* _TRY IT_: Return, word for word, every line starting at the line with "The height and" and ending at the final line of the entries; skip the pictures.

* _MATERIALS PROVIDED_:
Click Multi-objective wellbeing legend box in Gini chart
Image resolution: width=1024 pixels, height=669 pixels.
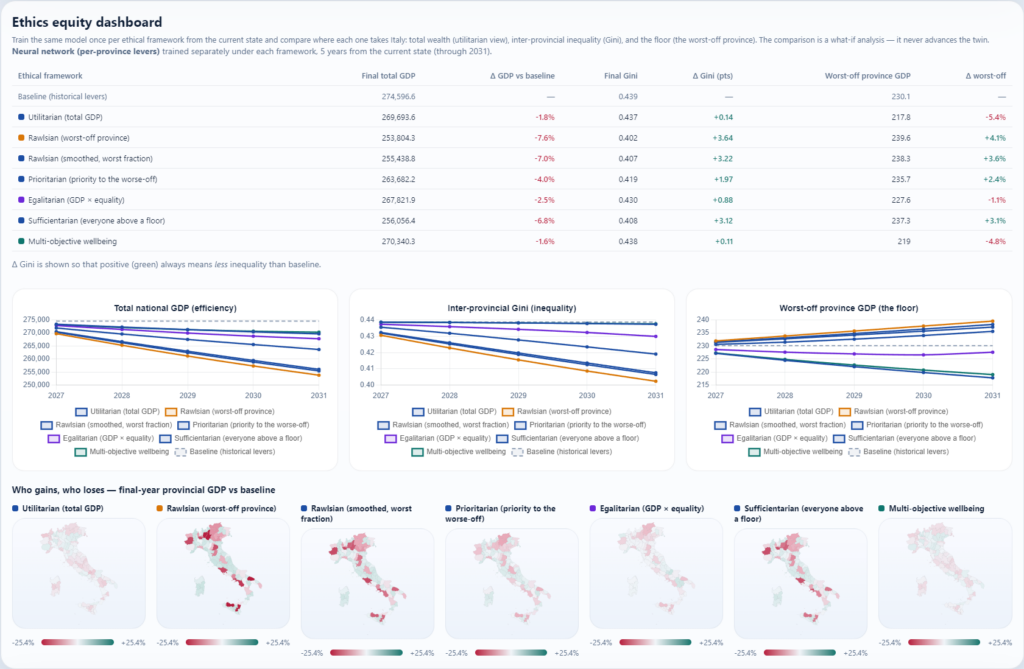click(x=417, y=452)
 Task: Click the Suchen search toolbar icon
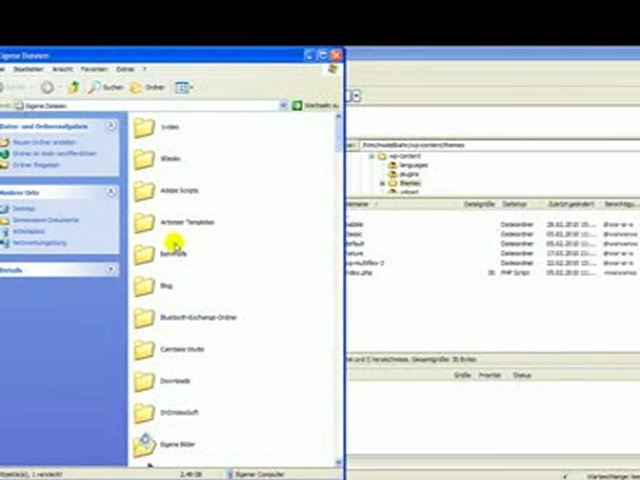(x=107, y=87)
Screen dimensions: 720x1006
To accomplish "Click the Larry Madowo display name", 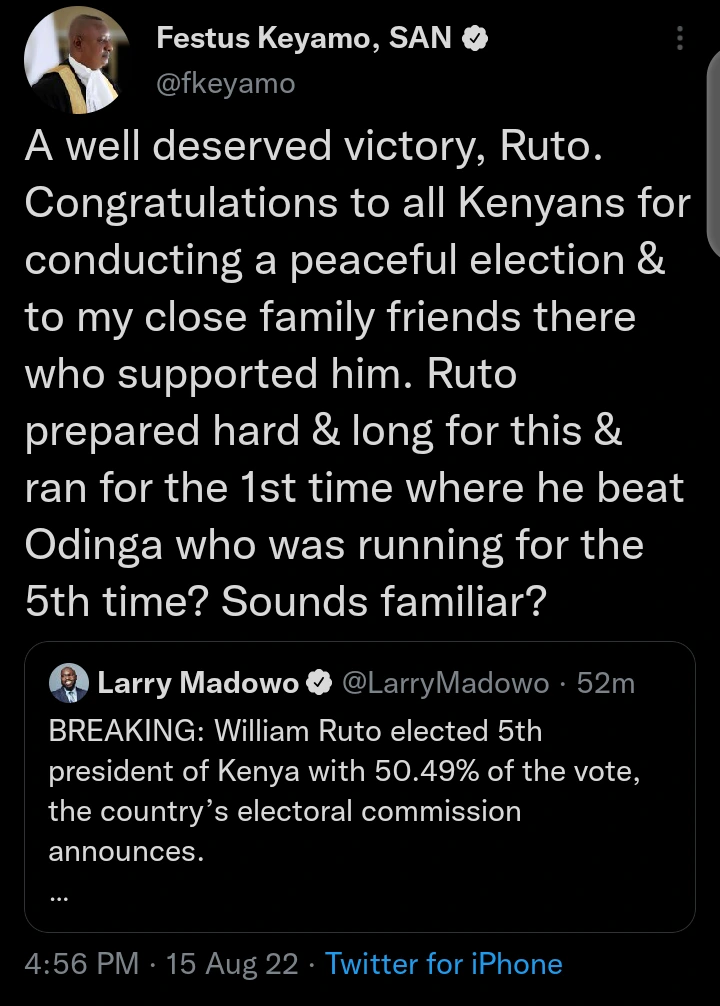I will tap(199, 683).
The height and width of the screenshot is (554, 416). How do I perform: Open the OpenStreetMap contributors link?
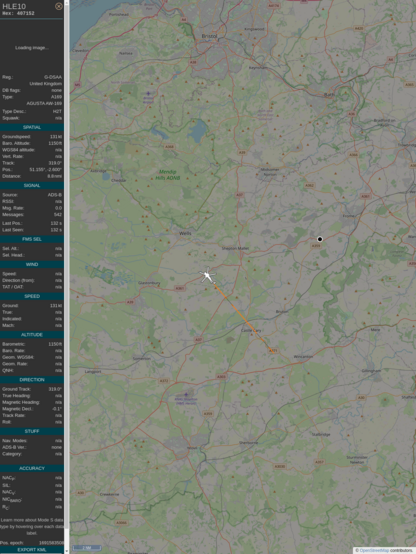coord(374,550)
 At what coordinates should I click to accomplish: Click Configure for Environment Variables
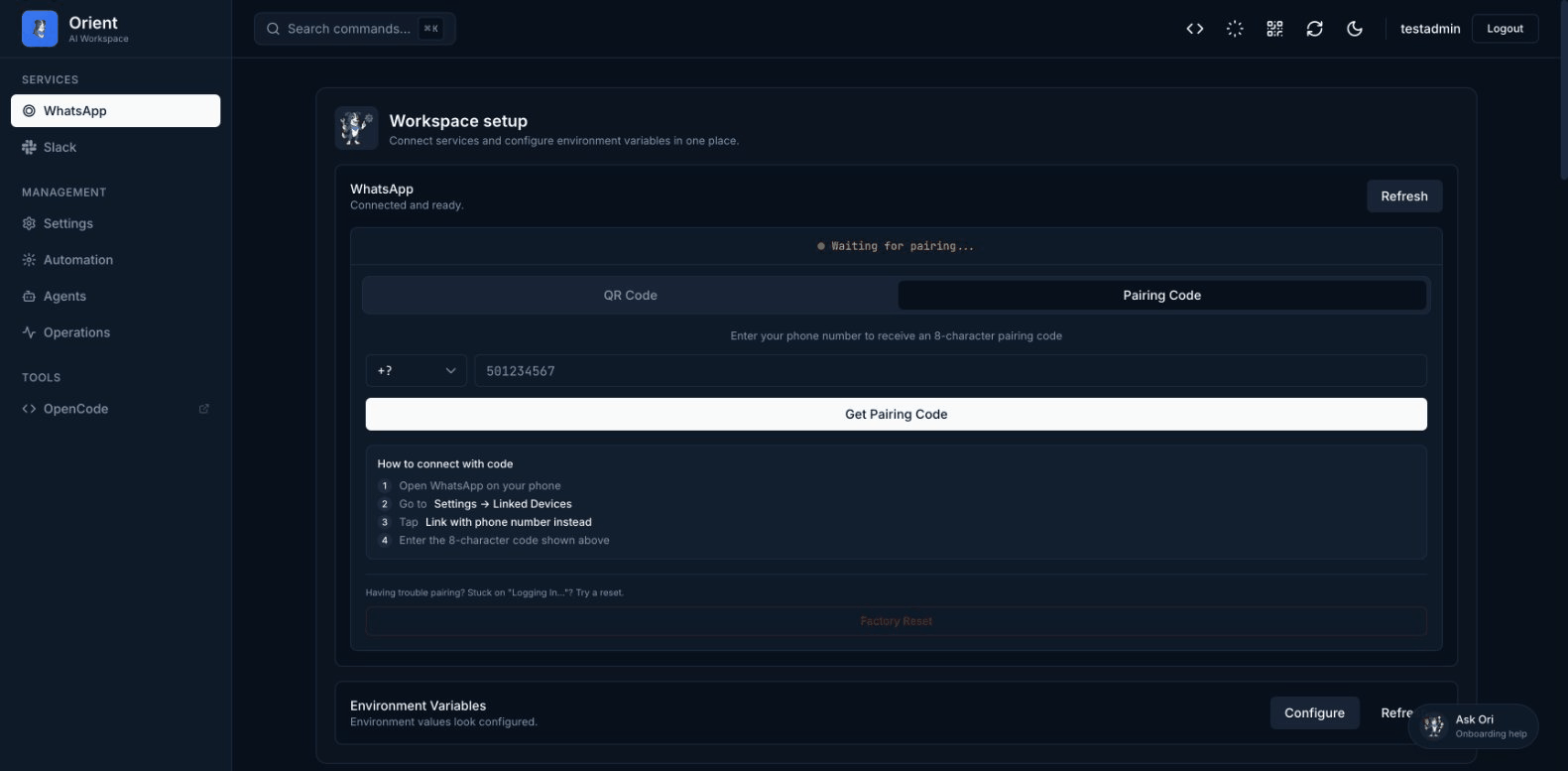[1314, 712]
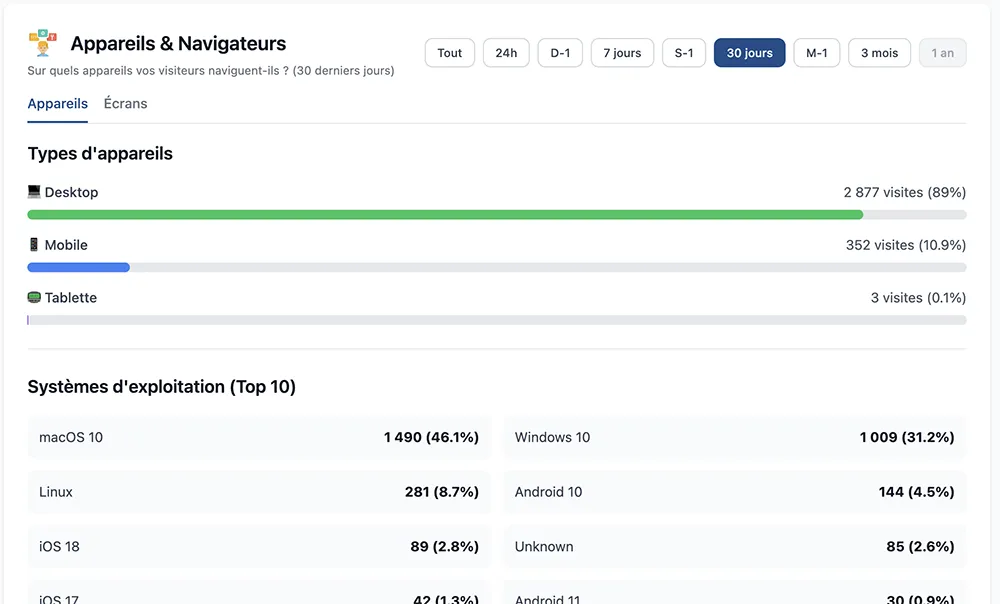Image resolution: width=1000 pixels, height=604 pixels.
Task: Click the Desktop computer icon
Action: pyautogui.click(x=34, y=192)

* _RESULT OF THIS TASK_:
The height and width of the screenshot is (554, 416). How do I perform: Open the OpenStreetMap contributors link?
coord(374,550)
 At what coordinates should I click to accomplish: Click Configure for Environment Variables
[1314, 712]
Image resolution: width=1000 pixels, height=604 pixels.
Task: Click the Desktop computer icon
Action: pyautogui.click(x=34, y=192)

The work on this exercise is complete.